Right, enough play, let’s try to do something useful instead. Supposing I want the thumb buttons to work as tab switchers across the board – in Firefox, Nautilus, Gedit, The GIMP, even in GNU screen? If imwheel can accomplish that I might just consider withdrawing the ‘simplistic’ from my characterization.
Let’s take the most common solution first. Tab flipping tends to be assigned to Ctrl+PageDown (next tab / tab to the right) and Ctrl+PageUp (previous tab / tab to the left). At least that’s the case in three of the programs I mentioned above – Firefox, Nautilus and The GIMP.
imwheel can output multiple key codes at once. Instead of writing a single output code you write as many as you like, dividing them by pipes (“|”). It also allows you to output all kinds of ‘keysyms’ rather than just letters. If we look at the man page for imwheel or – for a more complete listing – this table of keysyms we should be able to find the codes for ctrl and the pageup/-down keys. Well, ctrl is easy: We even have a choice between Control_L and Control_R. But there is no PageDown, Page_Down or PageDn? Straightforward solution: Open up a terminal and enter ‘xev’ and DON’T touch the mouse (or you’ll likely flood the terminal with output). Xev tells you what codes belong to various kinds of input. So we carefully, gingerly tap a single time on the PageDown key. Here’s the part of the output that corresponds to my pressing the key:
KeyPress event, serial 36, synthetic NO, window 0x2800001, root 0x28d, subw 0x0, time 6430408, (652,823), root:(653,889), state 0x10, keycode 117 (keysym 0xff56, Next), same_screen YES, XLookupString gives 0 bytes: XmbLookupString gives 0 bytes: XFilterEvent returns: False KeyRelease event, serial 36, synthetic NO, window 0x2800001, root 0x28d, subw 0x0, time 6430478, (652,823), root:(653,889), state 0x10, keycode 117 (keysym 0xff56, Next), same_screen YES, XLookupString gives 0 bytes: XFilterEvent returns: False
You get two blocks because pressing the key and letting it go is each considered one event. You can find the keysym in the third line of either block: “Next”. Doing the same for PageUp reveals, it’s called “Prior”. So to send the output Ctrl+PageDown/PageUp we use the keysyms we’ve found and combine them with a pipe, like this:
".*" None, Thumb1, Control_L|Prior None, Thumb2, Control_L|Next
Once again you run “imwheel -dD” and hopefully you get the desired result in all of our test programs. Well, all except for Gedit and Screen. The former has the annoyingly idiosyncratic keybindings Ctrl + Alt + PageDown / PageUp. However this is no problem for imwheel as it can just as easily output three codes as two at once:
"[gG]edit" None, Thumb1, Alt_L|Control_L|Prior None, Thumb2, Alt_L|Control_L|Next
The window matching here is again regex based and translates as matching either ‘gedit’ or ‘Gedit’ (but not ‘gGedit’: two characters enter but only one character leaves). To find out possible class names for the window you wish to target I recommend using xprop:
xprop | grep -i class
and then click the crosshairs on the window in question.

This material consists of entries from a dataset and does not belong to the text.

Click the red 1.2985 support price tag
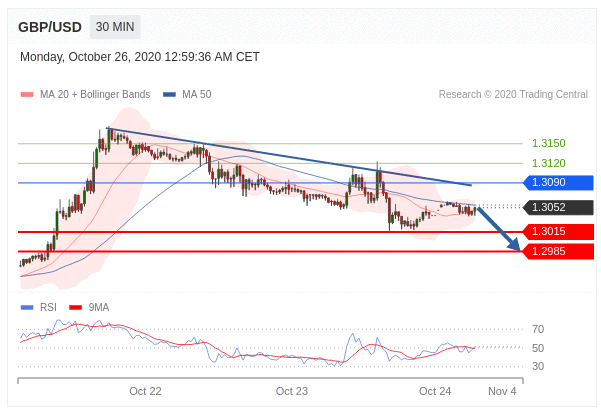The image size is (601, 414). (x=558, y=251)
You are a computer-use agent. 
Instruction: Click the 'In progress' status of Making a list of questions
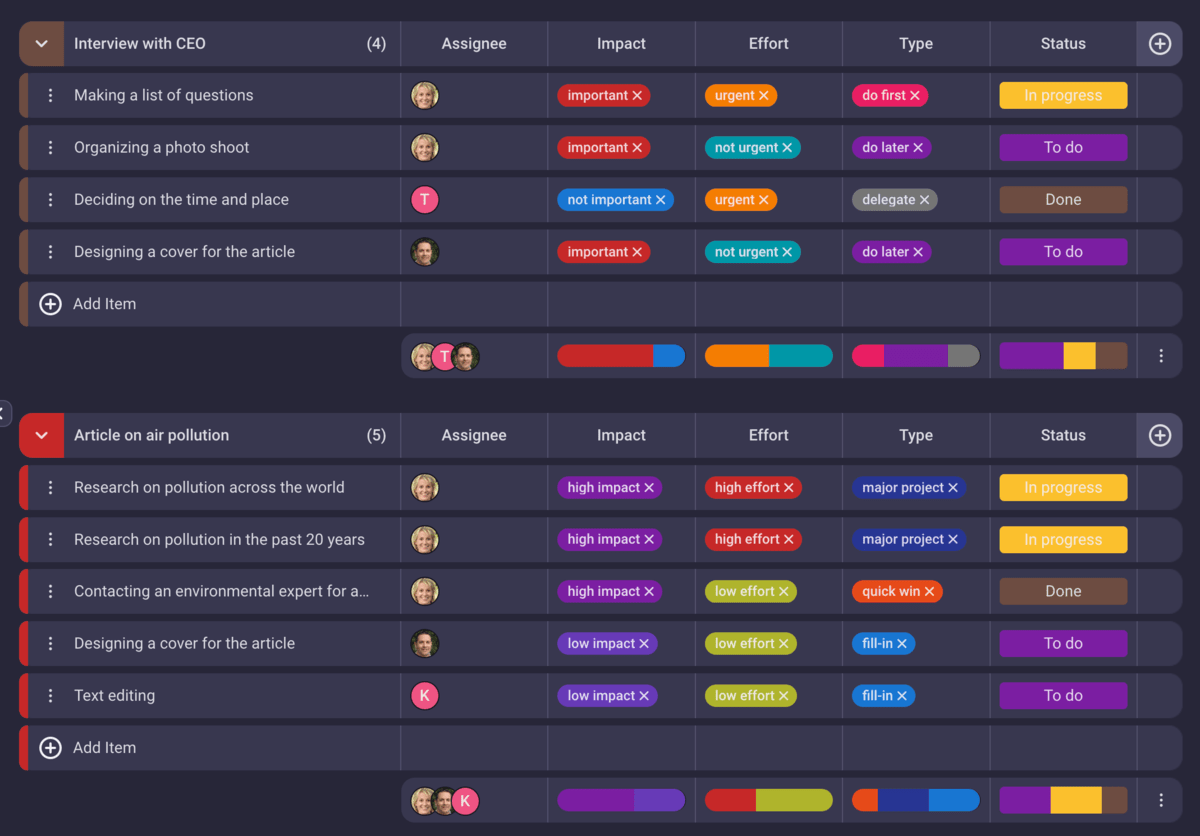point(1063,95)
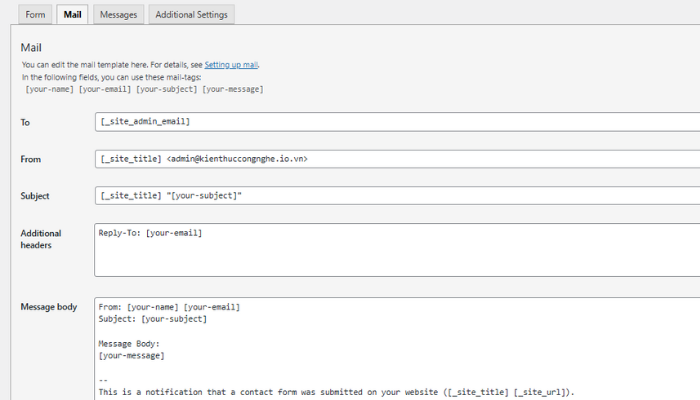Click the 'Mail' section heading

pyautogui.click(x=31, y=46)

GNU Screen poses the greater problem as it does not have a window – it’s an ncurses application. Supposing however, that you have one terminal (Xfce4-terminal in my case) that you’re willing to dedicate to Screen this too can be made to work:
"[Xx]fce4-terminal" None, Thumb1, Control_L|a|p None, Thumb2, Control_L|a|n
Note that imwheel sends all three key presses at the same time which isn’t usually the way people enter Screen shortcuts. I at least usually hit Ctrl+a, let go of both, then hit n/p but Screen also accepts the input fed to it by imwheel.

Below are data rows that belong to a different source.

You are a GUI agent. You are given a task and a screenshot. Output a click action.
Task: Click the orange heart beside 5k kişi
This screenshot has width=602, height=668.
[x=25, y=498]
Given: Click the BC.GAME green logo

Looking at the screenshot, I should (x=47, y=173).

So yes, imwheel passed our challenge and I will henceforth refer to it as the Xmouse of Linux. Pretty damn impressive for a piece of software that does not appear to have been updated in over ten years!
One final note: imwheel looks through your blocks one by one to see if it applies to any given window that you use the keys in. Once it finds a window match, it stops. Therefore you should save the catch-all window match for last. Otherwise window-specific rules such as the ones used above will never be used by the program.